Single-participant [participant 1 (P1) to P14] DCM model fits for source-level power spectra for prerecordings and postrecordings following placebo and psilocybin infusion for reconstructed PCC activity. Model-estimated spectra for Pre are in red and Post are in blue, and are overlaid on the data in black. DCM models were fitted from the range 1–100 Hz but are plotted here only up to 50 Hz for better visualization of alpha peaks.

Figure 7.

a, Grand-averaged source activity for movement-related gamma (60–90 Hz) activity (p < 0.05, corrected) following administration of either placebo or psilocybin. The grand-averaged peak source location for each was located in Brodmann area 4. b, Grand-averaged time–frequency spectrograms showing source-level oscillatory amplitude changes following index finger movement (movement onset at time = 0). Spectrograms are displayed as the percentage change from the prestimulus baseline and were computed for frequencies up to 150 Hz, but are truncated here to 100 Hz for visualization purposes. c, Envelopes of oscillatory amplitude for the gamma (60–90 Hz) and beta (15–30 Hz) bands, respectively. No significant differences were seen between placebo and psilocybin for these envelopes.

Figure 8.

a, Grand-averaged source activity for visual gamma (35–80 Hz) activity (p < 0.05, corrected) following administration of either placebo or psilocybin. For each, the grand-averaged peak source location for each was located in pericalcarine cortex. b, Grand-averaged time–frequency spectrograms showing source-level oscillatory amplitude changes following visual stimulation with a grating patch (stimulus onset at time = 0) following administration of either placebo or psilocybin.

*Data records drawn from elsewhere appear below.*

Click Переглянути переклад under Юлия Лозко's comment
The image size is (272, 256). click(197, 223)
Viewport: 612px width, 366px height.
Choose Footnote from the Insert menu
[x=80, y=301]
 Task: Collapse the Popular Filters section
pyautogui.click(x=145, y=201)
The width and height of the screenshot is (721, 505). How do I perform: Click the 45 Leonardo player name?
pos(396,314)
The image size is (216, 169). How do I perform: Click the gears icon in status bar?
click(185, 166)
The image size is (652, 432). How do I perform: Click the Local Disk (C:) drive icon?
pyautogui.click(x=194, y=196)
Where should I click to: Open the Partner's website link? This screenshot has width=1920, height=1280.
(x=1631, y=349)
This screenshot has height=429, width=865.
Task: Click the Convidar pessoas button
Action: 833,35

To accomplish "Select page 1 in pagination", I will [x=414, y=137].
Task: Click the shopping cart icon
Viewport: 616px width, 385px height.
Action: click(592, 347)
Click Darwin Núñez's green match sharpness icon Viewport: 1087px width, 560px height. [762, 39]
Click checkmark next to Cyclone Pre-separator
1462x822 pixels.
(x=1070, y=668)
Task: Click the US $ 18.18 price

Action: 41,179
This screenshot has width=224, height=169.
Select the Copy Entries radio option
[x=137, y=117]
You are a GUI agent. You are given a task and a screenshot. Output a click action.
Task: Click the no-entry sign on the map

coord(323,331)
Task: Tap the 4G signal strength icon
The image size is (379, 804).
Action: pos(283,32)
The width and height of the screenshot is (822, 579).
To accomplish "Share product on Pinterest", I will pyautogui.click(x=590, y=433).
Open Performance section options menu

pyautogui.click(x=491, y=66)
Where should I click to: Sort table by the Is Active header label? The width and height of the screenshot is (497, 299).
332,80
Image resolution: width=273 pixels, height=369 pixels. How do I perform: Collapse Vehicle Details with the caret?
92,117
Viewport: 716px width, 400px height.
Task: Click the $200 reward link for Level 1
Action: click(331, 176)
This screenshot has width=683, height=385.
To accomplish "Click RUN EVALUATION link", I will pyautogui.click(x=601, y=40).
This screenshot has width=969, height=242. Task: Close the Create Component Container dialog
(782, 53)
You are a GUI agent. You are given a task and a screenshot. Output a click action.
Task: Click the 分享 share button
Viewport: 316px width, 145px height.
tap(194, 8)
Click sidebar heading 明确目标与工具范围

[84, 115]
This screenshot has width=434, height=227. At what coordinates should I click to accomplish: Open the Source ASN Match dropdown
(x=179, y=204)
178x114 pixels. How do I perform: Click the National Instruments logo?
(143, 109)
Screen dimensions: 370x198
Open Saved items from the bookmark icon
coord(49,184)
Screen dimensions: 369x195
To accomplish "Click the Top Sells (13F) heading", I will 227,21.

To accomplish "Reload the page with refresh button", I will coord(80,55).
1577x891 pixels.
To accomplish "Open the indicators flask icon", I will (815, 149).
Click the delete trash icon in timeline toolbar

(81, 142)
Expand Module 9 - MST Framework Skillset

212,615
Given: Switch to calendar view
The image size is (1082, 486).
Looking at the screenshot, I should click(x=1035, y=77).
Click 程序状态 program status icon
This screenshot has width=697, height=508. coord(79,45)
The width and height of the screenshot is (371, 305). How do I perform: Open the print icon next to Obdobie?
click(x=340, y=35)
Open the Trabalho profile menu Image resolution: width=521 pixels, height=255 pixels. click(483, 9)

Spectrograms are displayed as the percentage change from the prestimulus baseline and were computed for frequencies up to 150 Hz, but are truncated here to 100 Hz for visualization purposes. c, Envelopes of oscillatory amplitude for the gamma (35–80 Hz) and alpha (8–13 Hz) bands, respectively. Although there was a tendency for slightly reduced alpha desynchronization with psilocybin, this was not statistically significant.